[RFC 0/4] Support VFIO sparse mmap in PCI bus

David Marchand david.marchand at redhat.com
Tue Apr 18 09:46:39 CEST 2023


Hello Chenbo,

On Tue, Apr 18, 2023 at 7:49 AM Chenbo Xia <chenbo.xia at intel.com> wrote:
>
> This series introduces a VFIO standard capability, called sparse
> mmap to PCI bus. In linux kernel, it's defined as
> VFIO_REGION_INFO_CAP_SPARSE_MMAP. Sparse mmap means instead of
> mmap whole BAR region into DPDK process, only mmap part of the
> BAR region after getting sparse mmap information from kernel.
> For the rest of BAR region that is not mmap-ed, DPDK process
> can use pread/pwrite system calls to access. Sparse mmap is
> useful when kernel does not want userspace to mmap whole BAR
> region, or kernel wants to control over access to specific BAR
> region. Vendors can choose to enable this feature or not for
> their devices in their specific kernel modules.

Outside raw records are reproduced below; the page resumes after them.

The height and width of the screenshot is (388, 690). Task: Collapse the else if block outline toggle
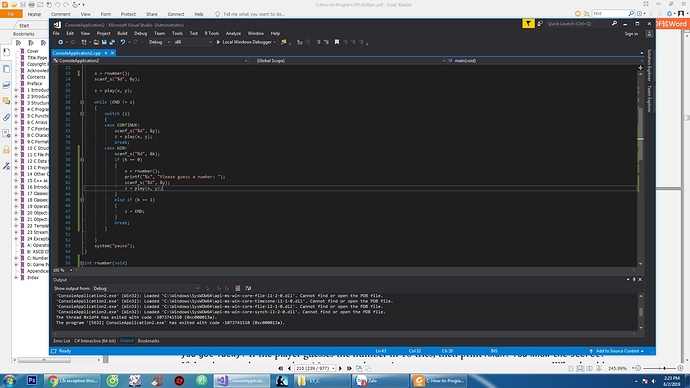point(82,200)
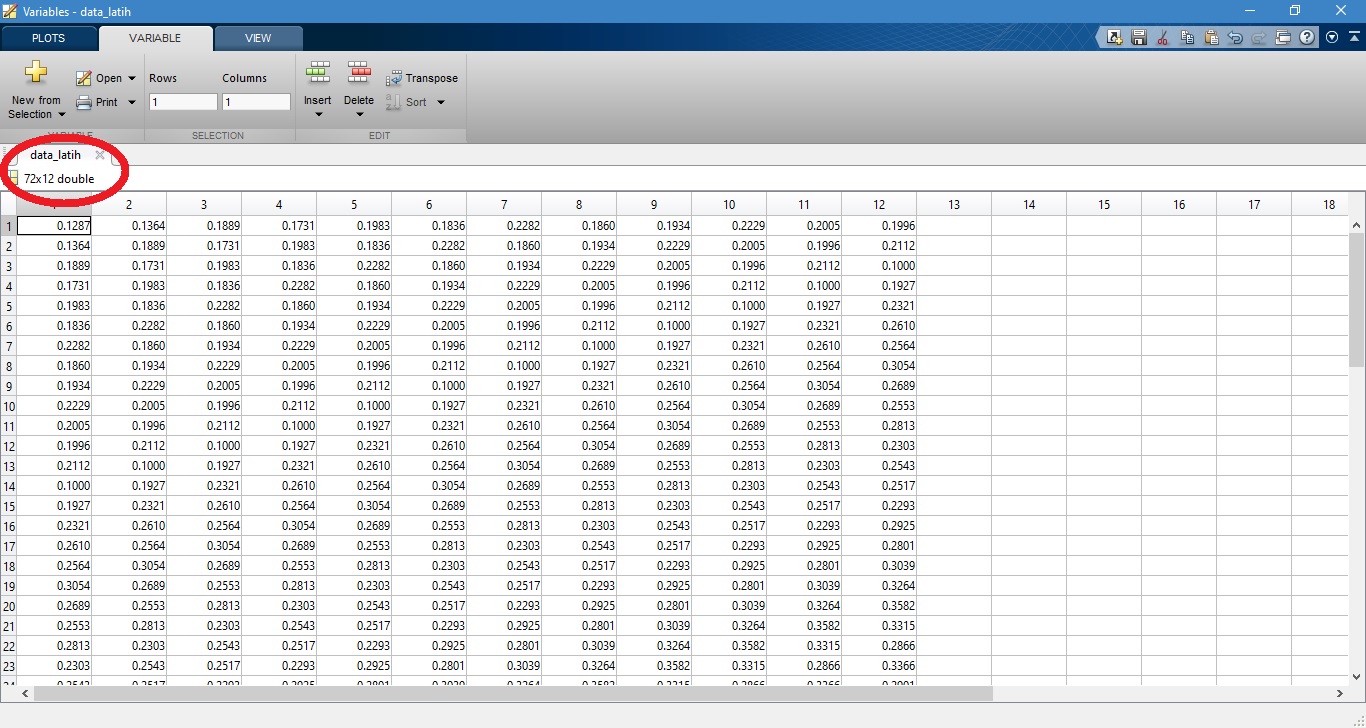Image resolution: width=1366 pixels, height=728 pixels.
Task: Click the Switch Windows icon
Action: [x=1283, y=38]
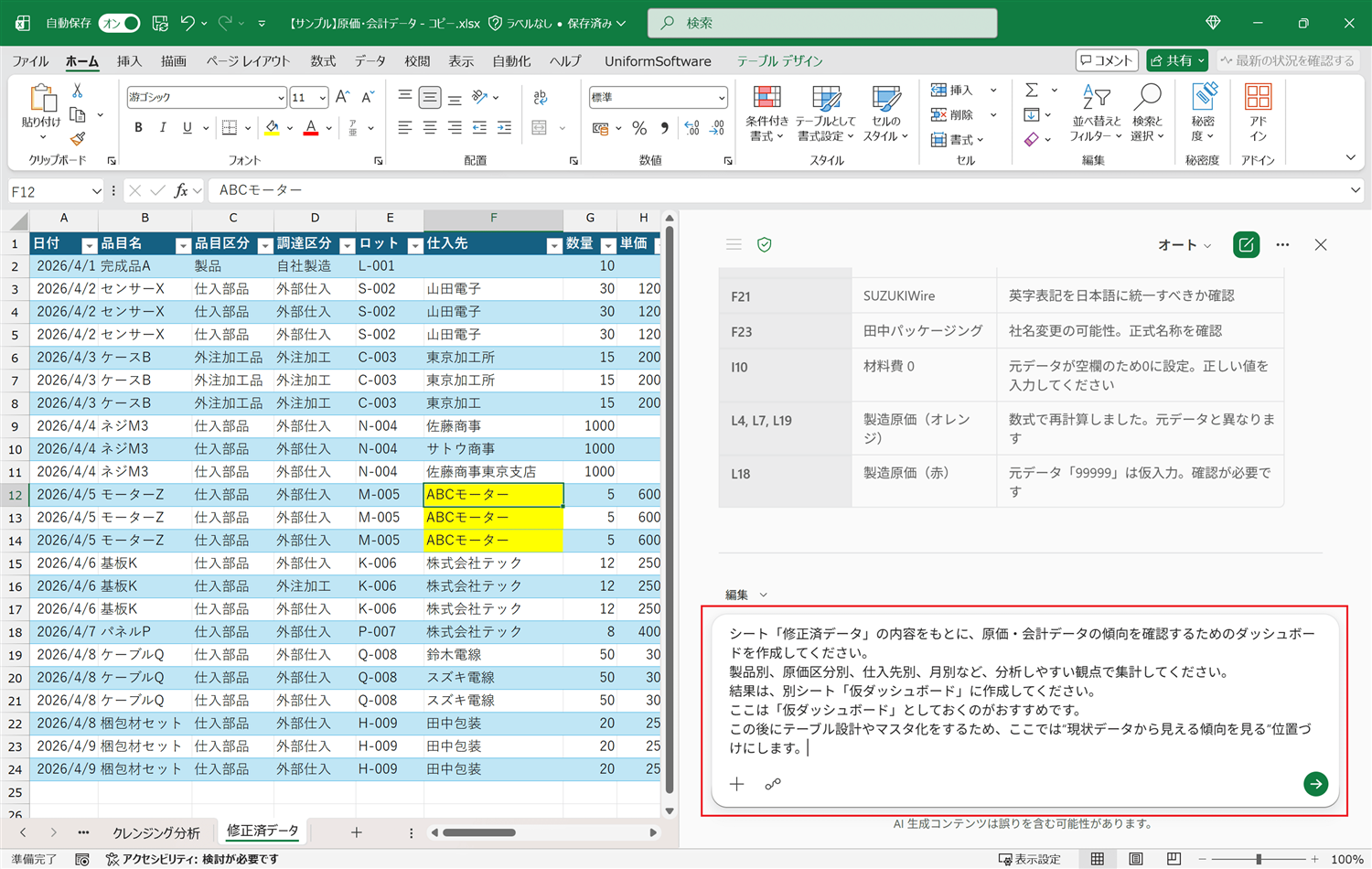Click the Sort & Filter (並べ替えとフィルター) icon
Image resolution: width=1372 pixels, height=869 pixels.
point(1096,113)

Sorry, I did not take the time to look into the details.
Could you summarize what would be the benefit of this series?


>
> In this patchset:
>
> Patch 1-3 is mainly for introducing BAR access APIs so that
> driver could use them to access specific BAR using pread/pwrite
> system calls when part of the BAR is not mmap-able.
>
> Patch 4 adds the VFIO sparse mmap support finally. A question
> is for all sparse mmap regions, should they be mapped to a
> continuous virtual address region that follows device-specific
> BAR layout or not. In theory, there could be three options to
> support this feature.
>
> Option 1: Map sparse mmap regions independently
> ======================================================
> In this approach, we mmap each sparse mmap region one by one
> and each region could be located anywhere in process address
> space. But accessing the mmaped BAR will not be as easy as
> 'bar_base_address + bar_offset', driver needs to check the
> sparse mmap information to access specific BAR register.
>
> Patch 4 in this patchset adopts this option. Driver API change
> is introduced in bus_pci_driver.h. Corresponding changes in
> all drivers are also done and currently I am assuming drivers
> do not support this feature so they will not check the
> 'is_sparse' flag but assumes it to be false. Note that it will
> not break any driver and each vendor can add related logic when
> they start to support this feature. This is only because I don't
> want to introduce complexity to drivers that do not want to
> support this feature.
>
> Option 2: Map sparse mmap regions based on device-specific BAR layout
> ======================================================================
> In this approach, the sparse mmap regions are mapped to continuous
> virtual address region that follows device-specific BAR layout.
> For example, the BAR size is 0x4000 and only 0-0x1000 (sparse mmap
> region #1) and 0x3000-0x4000 (sparse mmap region #2) could be
> mmaped. Region #1 will be mapped at 'base_addr' and region #2
> will be mapped at 'base_addr + 0x3000'. The good thing is if
> we implement like this, driver can still access all BAR registers
> using 'bar_base_address + bar_offset' way and we don't need
> to introduce any driver API change. But the address space
> range 'base_addr + 0x1000' to 'base_addr + 0x3000' may need to
> be reserved so it could result in waste of address space or memory
> (when we use MAP_ANONYMOUS and MAP_PRIVATE flag to reserve this
> range). Meanwhile, driver needs to know which part of BAR is
> mmaped (this is possible since the range is defined by vendor's
> specific kernel module).
>
> Option 3: Support both option 1 & 2
> ===================================
> We could define a driver flag to let driver choose which way it
> perfers since either option has its own Pros & Cons.
>
> Please share your comments, Thanks!
>
>
> Chenbo Xia (4):
>   bus/pci: introduce an internal representation of PCI device

I think this first patch main motivation was to avoid ABI issues.
Since v22.11, the rte_pci_device object is opaque to applications.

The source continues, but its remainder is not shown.